Figure 5. Synergistic effect of AZD4547 and cisplatin on LGACC cell viability

(A) Dose-dependent viability curves showing the half-maximal effective dose (EC₅₀) for cisplatin and AZD4547. (B) Isobologram of synergistic cooperation between cisplatin and AZD4547 on LGACC cell viability (points plotted) over a 72 hrs. period. (C) Western blot analysis of LGACC cells following treatment with cisplatin, AZD4547, and their combination. (D) The quantitative expression of indicated proteins as determined by densitometric analysis. Data are calculated from triplicate experiments and presented as mean±SD (^**p<0.05; ^***p<0.01 compared with control; ^#p<0.05 wrt to cisplatin; ⁺p<0.05 wrt to AZD4547).

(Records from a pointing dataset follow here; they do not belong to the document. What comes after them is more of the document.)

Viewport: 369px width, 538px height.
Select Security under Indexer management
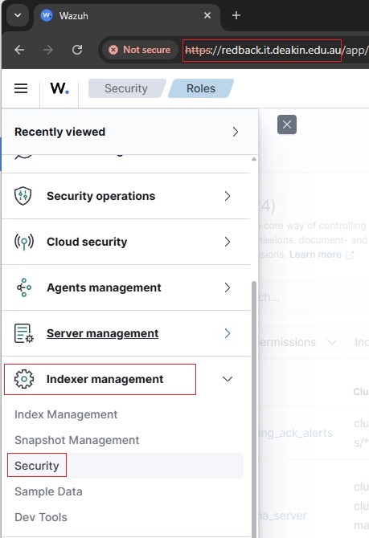(37, 466)
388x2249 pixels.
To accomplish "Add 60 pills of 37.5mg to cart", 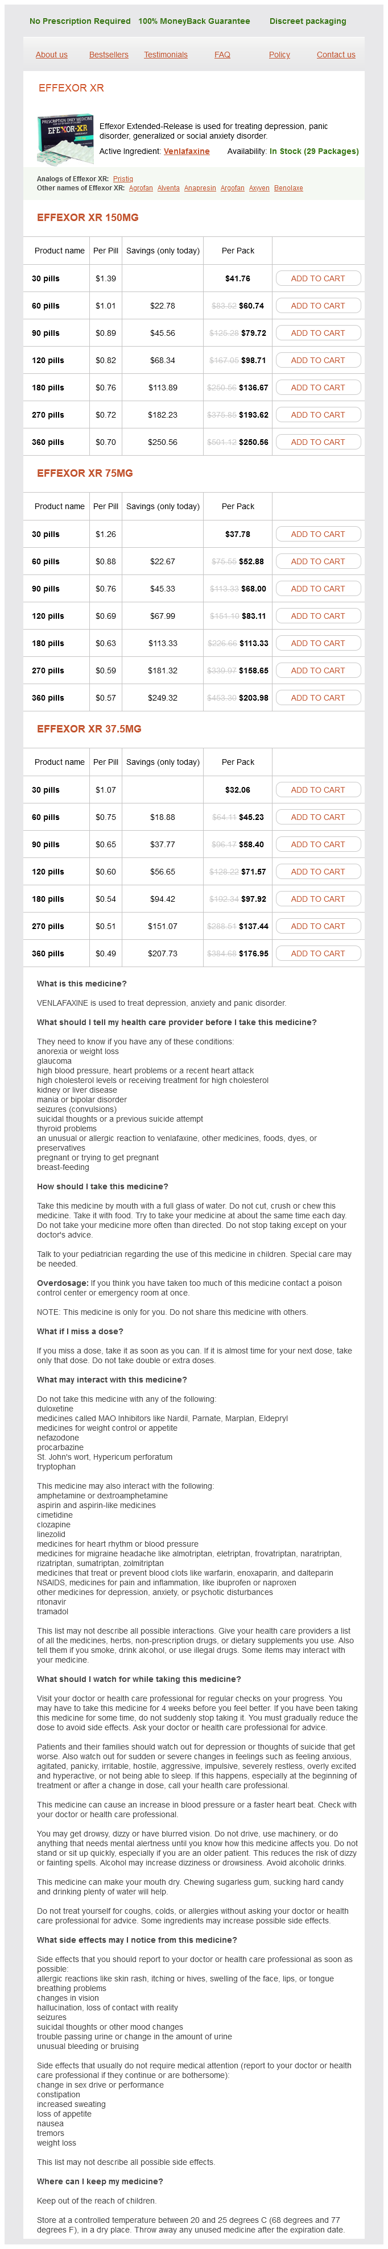I will coord(317,817).
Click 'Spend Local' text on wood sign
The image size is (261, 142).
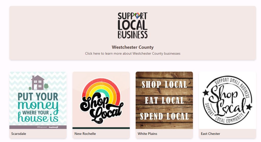[164, 116]
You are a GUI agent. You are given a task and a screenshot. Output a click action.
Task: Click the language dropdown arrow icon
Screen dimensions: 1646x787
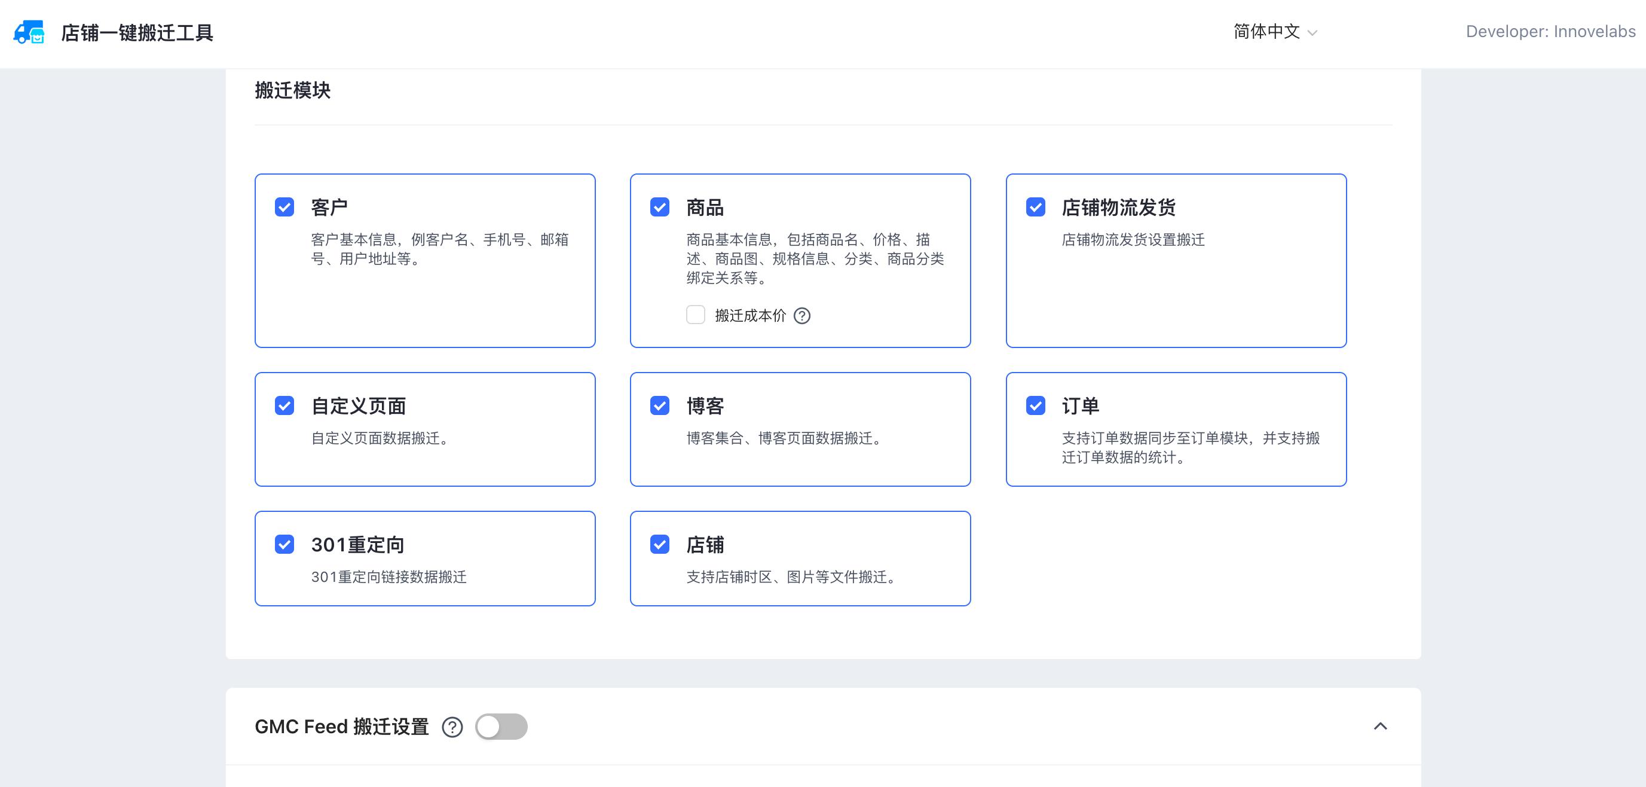coord(1312,33)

Figure 6. Synergistic effect of AZD4547 and cisplatin on LGACC cell migration and proliferation

(A) Representative images of migration assay results for LGACC cells after 48 hrs. of control, cisplatin, AZD4547, or combinatorial treatment. (B) Quantitative analysis of gap bridging percentage in migration assay of LGACC cells under different treatments. (C) Growth curve analysis of LGACC cells over 7 days of control, cisplatin, AZD4547, or combinatorial treatment. Data presented as mean±SD (^*p<0.05; ^**p<0.01; ^***p<0.001 compared with control; ^#p<0.01 wrt to cisplatin; ⁺p<0.01 wrt to AZD4547).